Segundo José Barata, a utilização de uma voz sem consentimento configura uma questão de cibersegurança. “É preciso, por isso, investir no desenvolvimento de softwares que detetem que a voz que está a ser ouvida é sintética, que foi alterada e que não corresponde à prestação artística de ninguém”, afirma o coordenador do grupo de investigação RICS – Robótica e Sistemas Industriais Complexos da Universidade Nova. “Bastará ter esses softwares ativos nos dispositivos audiovisuais para se saber, em cada momento, se as vozes são ‘fake’ ou autênticas”.

As advertências de Clara Capucho correspondem, no essencial, às preocupações que levaram o Parlamento Europeu e o Conselho Europeu a incluírem o “Direito de Reserva” na Diretiva MUD – Mercado Único Digital. Essa cláusula jurídica corresponde a um mecanismo de exclusão para a exploração comercial de obras que tenham sido objeto de intervenção de qualquer técnica automatizada de análise de dados própria dos algoritmos da Inteligência Artificial. Se esta questão já era pertinente em 2019, quando a Diretiva MUD foi aprovada em Estrasburgo, os recentes saltos qualitativos da IA vieram colocá-la no centro da atividade artística contemporânea.

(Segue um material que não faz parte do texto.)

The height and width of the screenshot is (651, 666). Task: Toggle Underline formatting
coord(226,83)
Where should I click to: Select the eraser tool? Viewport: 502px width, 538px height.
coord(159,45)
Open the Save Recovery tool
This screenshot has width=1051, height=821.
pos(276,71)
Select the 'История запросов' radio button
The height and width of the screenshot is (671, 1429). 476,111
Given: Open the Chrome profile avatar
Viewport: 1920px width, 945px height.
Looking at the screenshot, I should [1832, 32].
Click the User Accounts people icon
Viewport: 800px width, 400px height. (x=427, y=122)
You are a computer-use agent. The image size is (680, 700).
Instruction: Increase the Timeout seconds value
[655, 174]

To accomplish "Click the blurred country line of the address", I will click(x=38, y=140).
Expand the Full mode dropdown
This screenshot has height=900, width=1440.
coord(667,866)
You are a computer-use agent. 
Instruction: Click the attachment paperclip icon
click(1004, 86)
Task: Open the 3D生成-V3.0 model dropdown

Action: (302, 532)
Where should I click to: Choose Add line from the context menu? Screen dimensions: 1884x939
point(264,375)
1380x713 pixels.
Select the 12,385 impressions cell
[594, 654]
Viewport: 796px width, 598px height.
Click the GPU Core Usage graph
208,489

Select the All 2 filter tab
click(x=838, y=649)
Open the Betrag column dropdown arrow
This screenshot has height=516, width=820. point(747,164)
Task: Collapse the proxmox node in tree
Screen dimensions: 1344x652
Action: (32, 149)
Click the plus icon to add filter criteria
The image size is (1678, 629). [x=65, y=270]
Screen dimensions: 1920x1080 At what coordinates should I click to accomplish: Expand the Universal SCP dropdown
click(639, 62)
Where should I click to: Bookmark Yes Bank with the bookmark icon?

Esta é uma matéria que a GDA está a acompanhar com a maior atenção e cuidado, não só pelo impacto no mercado de trabalho dos artistas, uma vez que é um fator determinante para a qualidade das suas vidas, mas também pelas profundas questões que levanta no seio do direito de autor e dos direitos conexos”, afirma Luís Sampaio, vice-presidente da GDA. “A defesa da propriedade intelectual, a valorização do trabalho e das carreiras dos artistas são incumbências da GDA, estão no centro da sua missão enquanto entidade de gestão coletiva”.